Firstly, I think for you to understand the black moment clearer, I’ll give you an example of a black moment that maybe you could relate to. You know, the moment when all is lost. When your goal of becoming a published author seems like reaching the moon, and you’re stuck on earth with a flat booster rocket. That moment when your faith is waning and your energy is fading fast. When the years feel wasted, the sacrifices in vain, and the rejections overpower you like unpaid bills. This is a black moment. The resolution, of course, is an acceptance letter.

What do the words black moment say to you? Even if you’ve never heard of the black moment in writing you can pretty well guess this is an indication of a problem.

The big black moment is that point of hopelessness, the darkest, bleakest reaction section in your novel.

You’ve been working towards this scene from page one, or should have been.

When do things look their worst? When your characters have been backed up to a wall and they’re forced to change or make a decision that could lead them in to not receiving what they want. The black moment should inevitably lead to an internal change allowing them to commit to the other.

FINAL CRISIS AND BLACK MOMENT—the final crisis and its disastrous results. Immediately followed by TURNAROUND AND RESOLUTION—you tell the turnaround element and the story resolution. This is how it works BLACK MOMENT FOLLOWED IMMEDIATELY BY RESOLUTION—the end of the story.

This is the reward stage: what do the hero and heroine get for changing and the sacrifices they’ve made? They get each other. This is the prize.

We need the black moment. It is another way of drawing our readers in and making them care.

As writers, we create our own criteria for this moment from manuscript to manuscript. It can be one page, two paragraphs, whatever it takes to bring the reader to the brink of fulfillment, and then we tell them there is one last almost insurmountable problem.

The hero and heroine have either made a commitment or there is a strongly implied future between them. We are not left wondering if they love each other.

An Affair to Remember, starring Cary Grant and Deborah Kerr, is considered one of the greatest love stories ever. If you have never seen it, rent it out. If you have seen it before, take a stroll down memory lane to relive the magic.

Cary Grant stars as world-renowned playboy Nicky Ferrante. Nicky is engaged to marry Lois Clarke, a rich heiress. He’s boarding for his cruise to cross the Atlantic.

Deborah Kerr plays Terry McKay, the girlfriend of a rich businessman, who is also on the cruise. She is lonely and hates her boyfriend, Kenneth for forcing her to go on the New Year’s Eve trip by herself. Fate brings the two together when she finds Nicky’s cigarette case.

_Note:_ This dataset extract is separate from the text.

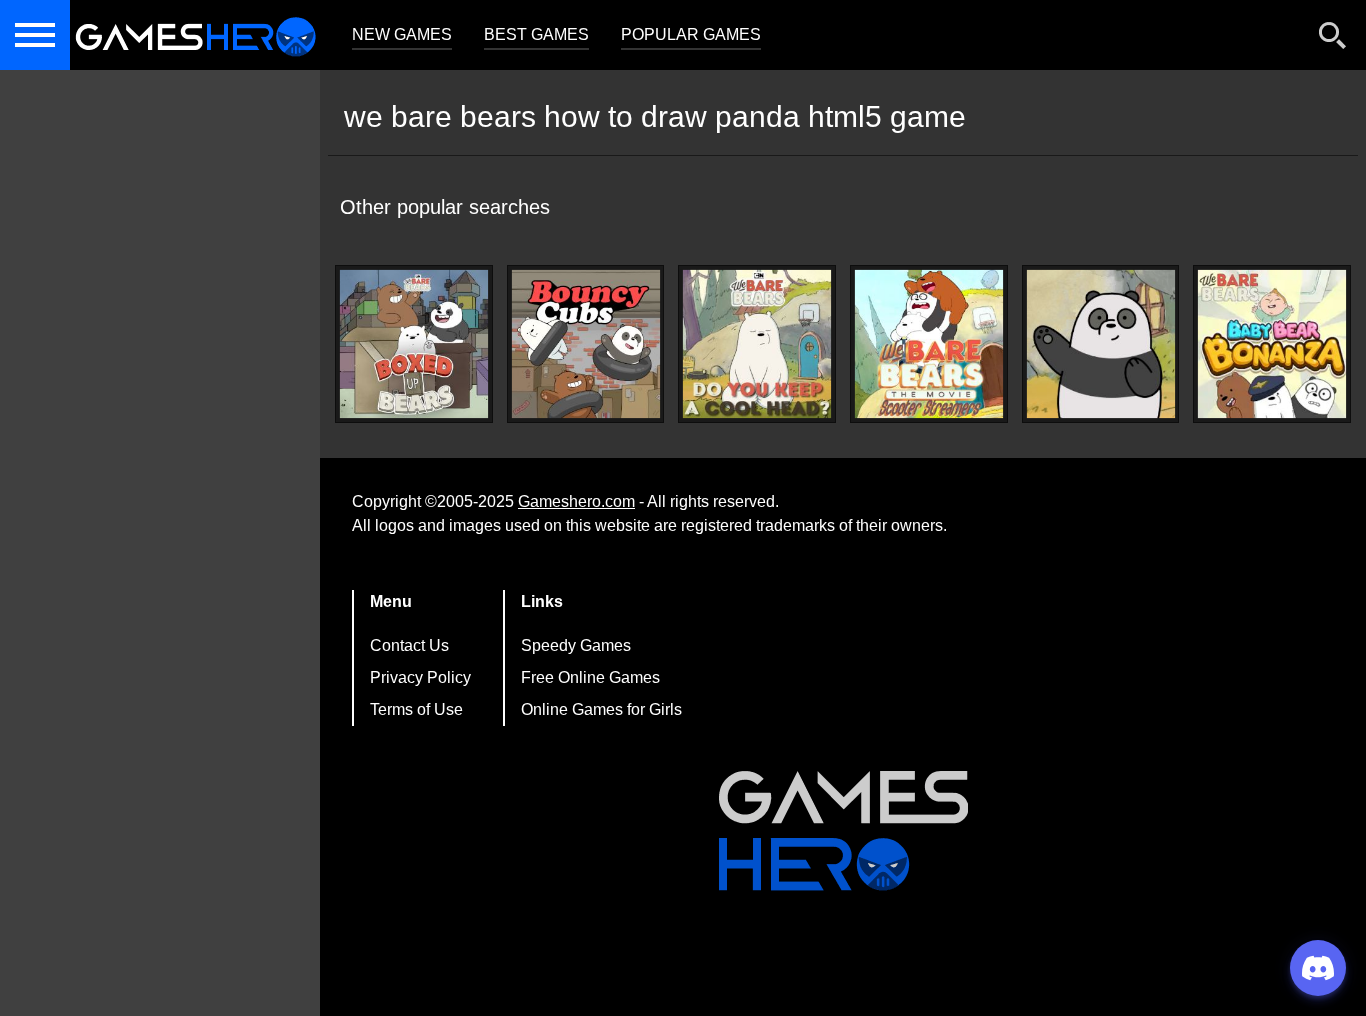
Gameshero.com (576, 501)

They are instantly attracted to one another, but the couple realizes that they should not be seen together and must not act on their burning passion due to their commitments to their current beaus. However, that only makes the love grow stronger.

As the cruise approaches its destination, New York City, they realize they are meant for each other, so our two lovers make a pact—they will meet at the top of the Empire State Building six months later. If they are still in love, they will get married.

Three months later finds Nicky waiting on the top of the Empire State Building and Terry looking up at the building and her love. Crossing the road, she is hit by a car and left paralyzed. She doesn’t want Nicky tied to a cripple and never contacts him.

Nicky believes that she doesn’t love him.

This is not the black moment.

The black moment comes when Nicky sees Terry at a theatre with another man. Consumed by jealousy he arrives unexpected at Terry’s flat. He wants to tell her how much she has hurt him and how he can never forgive her. He begins to leave her and we realize that all is forever lost.

TURNAROUND AND RESOLUTION: as he’s leaving he sees a painting he’d given away to a friend who owns a restaurant, a painting that both he and Terry loved. His friend told him about a crippled girl who begged him to sell her the painting. He searches the flat and finds her wheelchair. And we have a most satisfying heart-rending ending.

Let’s take another example:
In my latest book, An Outback Affair, out today from Crimson Romance, Cassie believes all that Joel wants is his nephew Sam. She confronts him and he confesses that it is the truth. At the beginning he wanted only Sam and planned and plotted to keep him, now he has fallen in love with her and she is his life. She doesn’t believe him.

TURNAROUND AND RESOLUTION. Joel tells her to leave the station, take Sam with her and never return. He’ll never bother them again. Cassie knows now that Joel loves her more than life itself.

The black moment is full of possibilities to enhance and bring your story to a close.

The reader wants a happy ending.

Create the black moment in a skilful, believable manner, and then let your readers and your hero/heroine have their well-deserved happy ending.